Voici pourquoi Tim Chester et Steve Timmis ont écrit le livre « L'Église au quotidien »

En 1915, la grand-mère de Tim emménagea dans une modeste maison de Darlington, ville industrielle du nord de l’Angleterre. Elle avait un an. Le quartier était encore en construction, ainsi que l’Église méthodiste, deux rues plus loin. Cette maison a été la sienne pendant les 90 années qui ont suivi et l’Église est devenue un second foyer.

Quand ma mère était enfant, l’assemblée comptait 100 membres, une chorale de 20 personnes et une cinquantaine d’enfants fréquentaient l’école du dimanche. Mieux encore, l’Église était au cœur de la vie de quartier. Concerts de l’Église, goûters de l’Église, sorties de l’Église. Pour les classes laborieuses, c’étaient les seules alternatives possibles au bistrot. L’Église a toujours été au centre de la vie de ma grand-mère et de ma mère.

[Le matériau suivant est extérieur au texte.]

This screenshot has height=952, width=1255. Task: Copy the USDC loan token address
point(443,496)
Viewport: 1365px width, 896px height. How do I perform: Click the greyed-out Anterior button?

À 90 ans, ma grand-mère jouait encore du piano le dimanche matin. Sa surdité grandissante l’empêchait d’entendre les chants, mais personne ne prenait la relève. Aujourd’hui, l’assemblée ne compte plus qu’une douzaine de membres, dont aucun n’a moins de 50 ans. Les gens ont autre chose à faire le dimanche matin. Les concerts de la chorale ne peuvent rivaliser avec une console de jeu, les séries, les réseaux sociaux, les vidéos d’Internet ou la dernière émission TV à la mode. Le bâtiment, tout neuf quand ma grand-mère a commencé de le fréquenter, est devenu un vestige, un témoin d’une ancienne manière de vivre. Il ne joue aucun rôle dans la vie de qui que ce soit, à part pour une poignée de personnes. Il fait partie de l’histoire du quartier, mais pas de son présent.

Les chrétiens d’aujourd’hui pensent de plus en plus que nous sommes en marge de notre culture. En fait, nous vivons dans une culture postchrétienne. La plupart des gens, en occident, n’ont aucune intention de rejoindre une Église. Pour eux, le nom de Christ sonne comme un gros mot. Quelques Églises en vue grandissent, mais une grande partie de cet accroissement est dû à la mobilité plus qu’à une réelle croissance évangélique. Beaucoup de nos démarches d’évangélisation supposent pourtant toujours un esprit chrétien. Nous pensons que sonner la cloche de l’église ou assurer un culte de qualité va faire venir les gens. Mais, dans leur grande majorité, ils sont déconnectés. Modifier nos pratiques dans l’Église ne les atteint pas. Nous devons aller à leur rencontre dans leur quotidien.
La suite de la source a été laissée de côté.